George Hickman "At the Foot of St. Demetrios"
No one knew when his last sermon was going to be but for many Sundays we held our breaths. As he chanted the hymn to the Theotokos, the pews were silent. Even the men who sat before the iconostasis humming a repeated “kyrie eleison” closed their lips between words. No one could focus on the Vespers that morning because we were all afraid. It was difficult for him to breathe and so he had asked some of us boys to read passages for him and we had said, “of course, father” but none of us had wanted to do it. Everyone feared what if he were to cough in the middle of our reading, or fall--would we become Judas? Would we be responsible? Would we ever be able to look this parish in the eye again?
It was my turn to read. I had chosen the Parable of the Lost Son because it was the one he had read to me on the day when I forced him to keep the church open. I remember it clearly, the way I raced up to him as he shuffled down the marble steps. The sun had just been traded out for the street lights and the air was harsh enough to redden my cheeks. He was in the middle of tugging a single key from the gates to God’s house, a shiny black glove encasing his leathery hand, as if preserving the scent of incense and the touch of holy water. I wondered if the gloves were to avoid contact with the unholy parts of the world--metal bus poles and elevator buttons--until he reached his modest apartment where his holy hands would make tea and flip the pages of books.
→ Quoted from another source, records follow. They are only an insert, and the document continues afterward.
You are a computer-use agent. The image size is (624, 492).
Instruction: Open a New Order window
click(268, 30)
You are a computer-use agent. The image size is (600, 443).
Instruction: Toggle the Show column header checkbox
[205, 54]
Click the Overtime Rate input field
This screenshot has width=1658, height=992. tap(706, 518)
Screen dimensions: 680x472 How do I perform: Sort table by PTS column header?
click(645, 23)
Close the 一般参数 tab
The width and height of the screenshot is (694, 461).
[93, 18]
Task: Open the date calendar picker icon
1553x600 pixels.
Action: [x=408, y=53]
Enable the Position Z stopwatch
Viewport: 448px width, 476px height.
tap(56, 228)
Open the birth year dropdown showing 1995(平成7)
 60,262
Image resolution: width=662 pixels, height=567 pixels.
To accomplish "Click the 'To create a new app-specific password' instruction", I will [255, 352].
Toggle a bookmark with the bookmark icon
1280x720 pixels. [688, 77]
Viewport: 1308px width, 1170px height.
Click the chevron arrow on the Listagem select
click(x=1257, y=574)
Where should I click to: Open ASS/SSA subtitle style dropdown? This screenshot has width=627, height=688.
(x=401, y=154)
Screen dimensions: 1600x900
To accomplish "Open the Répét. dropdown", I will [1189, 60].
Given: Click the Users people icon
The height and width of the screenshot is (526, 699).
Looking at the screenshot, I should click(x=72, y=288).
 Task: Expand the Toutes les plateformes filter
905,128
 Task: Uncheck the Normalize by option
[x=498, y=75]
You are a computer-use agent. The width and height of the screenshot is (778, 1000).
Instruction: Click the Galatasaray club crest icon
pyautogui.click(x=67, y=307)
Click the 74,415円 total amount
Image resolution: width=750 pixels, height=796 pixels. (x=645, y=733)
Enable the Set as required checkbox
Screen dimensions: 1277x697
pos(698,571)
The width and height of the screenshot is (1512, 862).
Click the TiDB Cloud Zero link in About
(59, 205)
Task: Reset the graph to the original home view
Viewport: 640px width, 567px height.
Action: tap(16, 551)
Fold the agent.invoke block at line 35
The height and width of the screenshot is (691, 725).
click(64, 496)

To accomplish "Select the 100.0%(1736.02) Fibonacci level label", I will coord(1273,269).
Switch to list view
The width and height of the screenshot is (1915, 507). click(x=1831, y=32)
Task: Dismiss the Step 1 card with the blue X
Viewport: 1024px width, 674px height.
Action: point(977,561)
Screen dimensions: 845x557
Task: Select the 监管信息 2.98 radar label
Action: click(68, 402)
I stopped him just before the black gate and asked, “Are you closing the church now?”
“Is there something troubling you?” he asked.
Sometimes I would visit him without thinking of a story on the way. I wonder if he knew that I had never failed my history class or that my uncle had never hit me, he only yelled at me as if he wanted to. I wonder if he looked at my family squished together in the pew on Sunday and questioned how we put on such a good face in public. I wonder if he still gave blessings to my uncle the same, after hearing all my stories. I know that lying is a sin, but I wanted so badly to see him again. I liked being in the company of a holy man. I nodded and looked up at the white columns before us.
In my silence, he peered down at me like the icon of Christ painted on the ceiling of the dome with his tired eyes and omniscient frown. He lead me inside anyway.
Behind me, he closed the wooden doors and it was still cold enough that my breath puffed like the incense that used to drift out of his brass censer. He ushered me up the aisle and with one loud creak and then one slightly softer one, we sat together in the first pew, our thighs touching. When I’m in front of people I like, it’s easy for me to just keep talking. I like to let etiquette trap the two of us there forever.
As I told the story of the Parable of the Lost Son, I kept talking in the hopes of trapping him on Earth forever. I drew out my sentences, enunciated my vowels, I even pretended not to know how to pronounce “lecherously”, but my calculated pauses weren’t enough. I always wondered what it would be like to watch a holy man die, to watch his spirit lifted from him and expedited to heaven. But he died in the same hospital as everyone else I've known and afterwards no one would tell me what it had looked like. I imagine that his last breath was a little more peaceful than the others, his eyes a little more resigned. I imagine the people in the room felt a sense of awe, like the kind that made me ask him to keep the church open late sometimes. I like to believe it happened that way because otherwise I’m afraid all his hard work might have gone to waste. Or worse, that he might have had enough time to comprehend the ordinariness of his body, the unholiness of his death.